If you look at the diagnostic manuals honestly, you see what they really are:

  • Catalogues of outward expressions – low mood, insomnia, fear, impulsivity, voices, withdrawal.
  • Rules for grouping – “if five out of nine symptoms for at least two weeks, then…”.

They almost never tell you:

  • why this specific man is depressed,
  • why this specific woman hears voices,
  • why this 15‑year‑old cannot sit still in school.

We grouped the what, but we did not truly understand the why.

Yet, once a label exists:

  • it begins to feel like a thing,
  • people say “he is X” rather than “he is reacting to Y and Z”,
  • treatments, insurance, and legal decisions start to revolve around the word.

The field quietly slid from:

  • “We are studying patterns of mind and behavior” →
  • to “We are diagnosing and treating distinct mental illnesses.”

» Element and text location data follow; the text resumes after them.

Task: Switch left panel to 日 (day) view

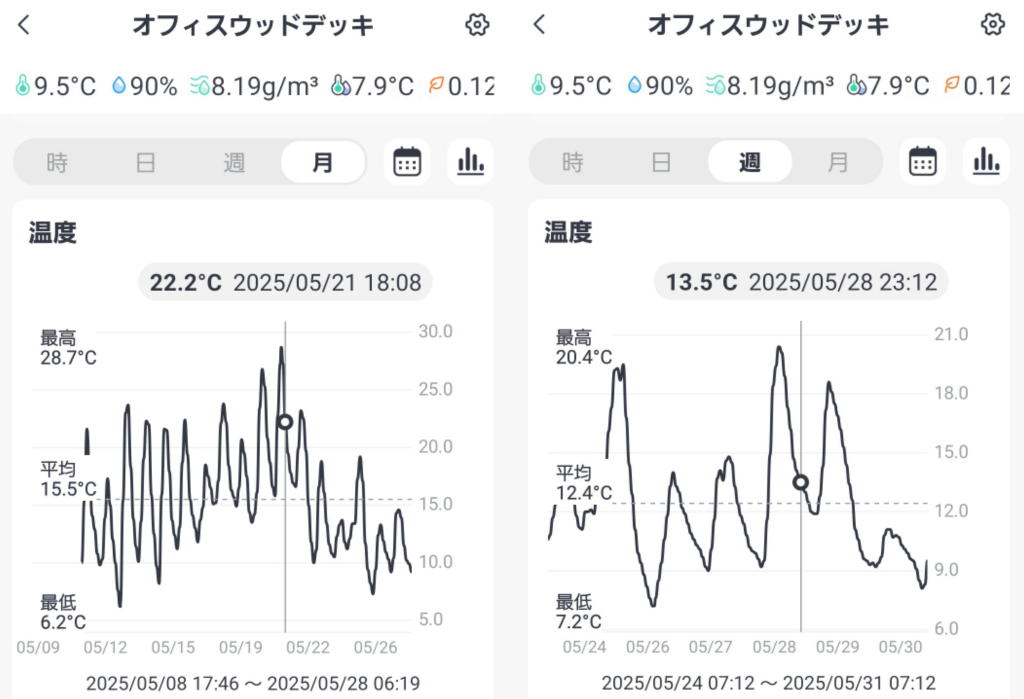Action: [145, 162]
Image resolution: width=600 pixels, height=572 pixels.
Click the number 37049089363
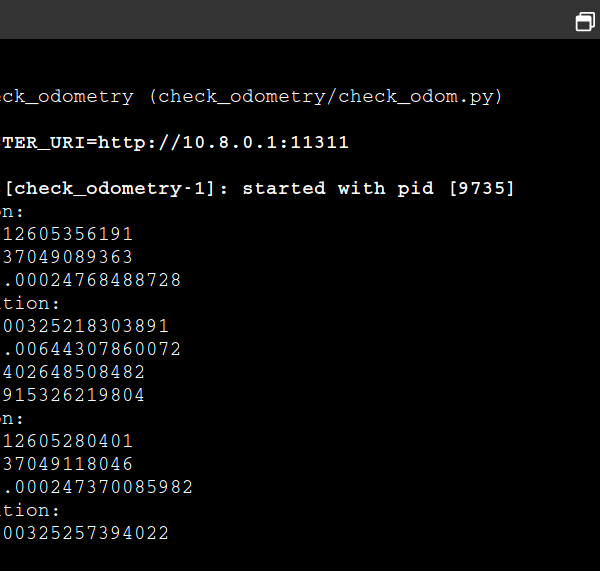tap(67, 257)
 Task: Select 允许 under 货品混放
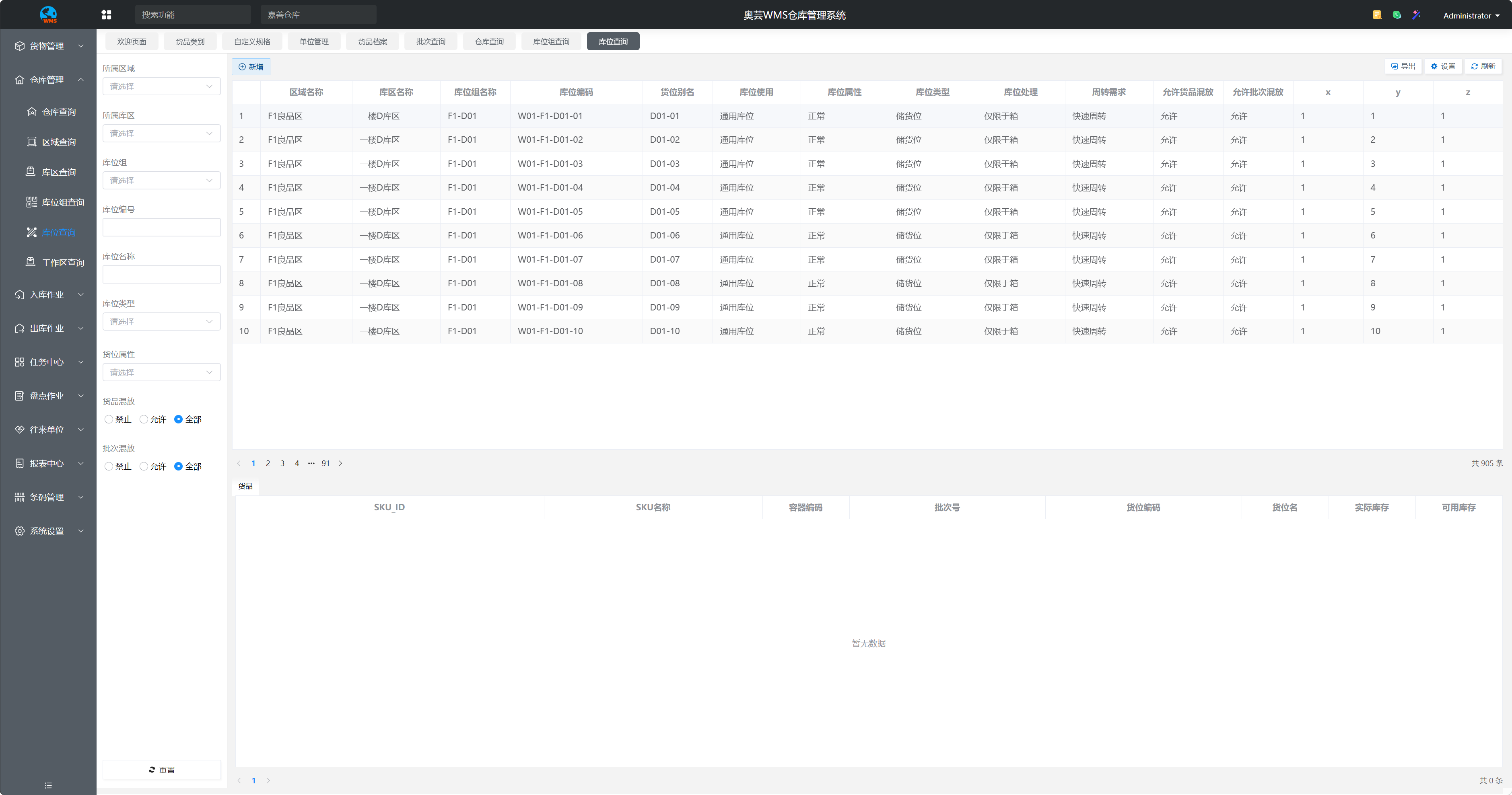[144, 419]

5. Why This Starting Point Is Flawed – Philosophically and Anthropologically

From a philosophy‑of‑science and anthropology perspective, several problems appear immediately:

  • The object is elusive. The “mind” is not a fixed, physical organ but a living process shaped by language, culture, and history.
  • The tools are indirect. We measure behavior, self‑reports, and brain activity, then guess at inner life.
  • The categories are cultural. What counts as “illness” or “normal” changes across time and societies.
  • The manuals are administrative. They are as much tools for billing, statistics, and institutional control as for understanding.

In other words: the field built a medical‑looking structure on top of something it could never fully see or measure.

Then it started to act as if:

  • its labels were diseases,
  • its symptom clusters were explanations,
  • its probabilities were laws of the human being.

6. Why This Origin Story Matters for Your Life

You might ask: “Why should I, as an ordinary person, care how psychology started?”

Because its starting assumptions still shape how you are seen, labeled, and treated today.

When someone says:

  • “You have X disorder.”
  • “Your child is Y type.”
  • “People with this condition behave like Z.”

they are standing on a structure that:

  • never had a direct measure of the mind,
  • turned human suffering into symptom groups,
  • and then promoted those groups as if they were objective diseases.

Understanding this origin gives you two protections:

  • Healthy skepticism – you are allowed to question labels and ask for deeper understanding, not just names.
  • Self‑respect – you can see that a diagnosis is a rough human tool, not a final truth about your soul.

7. Conclusion: A Flawed Beginning That Still Affects Us

Psychology began with the ambition to study the mind, but without an instrument for the mind, it quickly shifted to cataloguing symptoms.

From there, it created “illnesses” on paper to organize and control human distress.

This does not mean:

  • that all psychological insight is useless,
  • or that all professionals are malicious.

It does mean:

  • that the foundation is softer than the language suggests,
  • that we must be careful when turning inner life into fixed categories,
  • and that millions of lives are being guided by a system that began with a gap between what it wanted to measure and what it can actually know.

The next step is to ask: Who benefits from keeping this structure in place, and what happens when we start to question it?

💡 FACT: Major diagnostic manuals (like the DSM) explicitly state that their categories are descriptive and do not necessarily reflect discrete disease entities. Yet in everyday practice and media, these same categories are often treated as if they were hard medical facts — a gap between what the books admit and what the public is led to believe.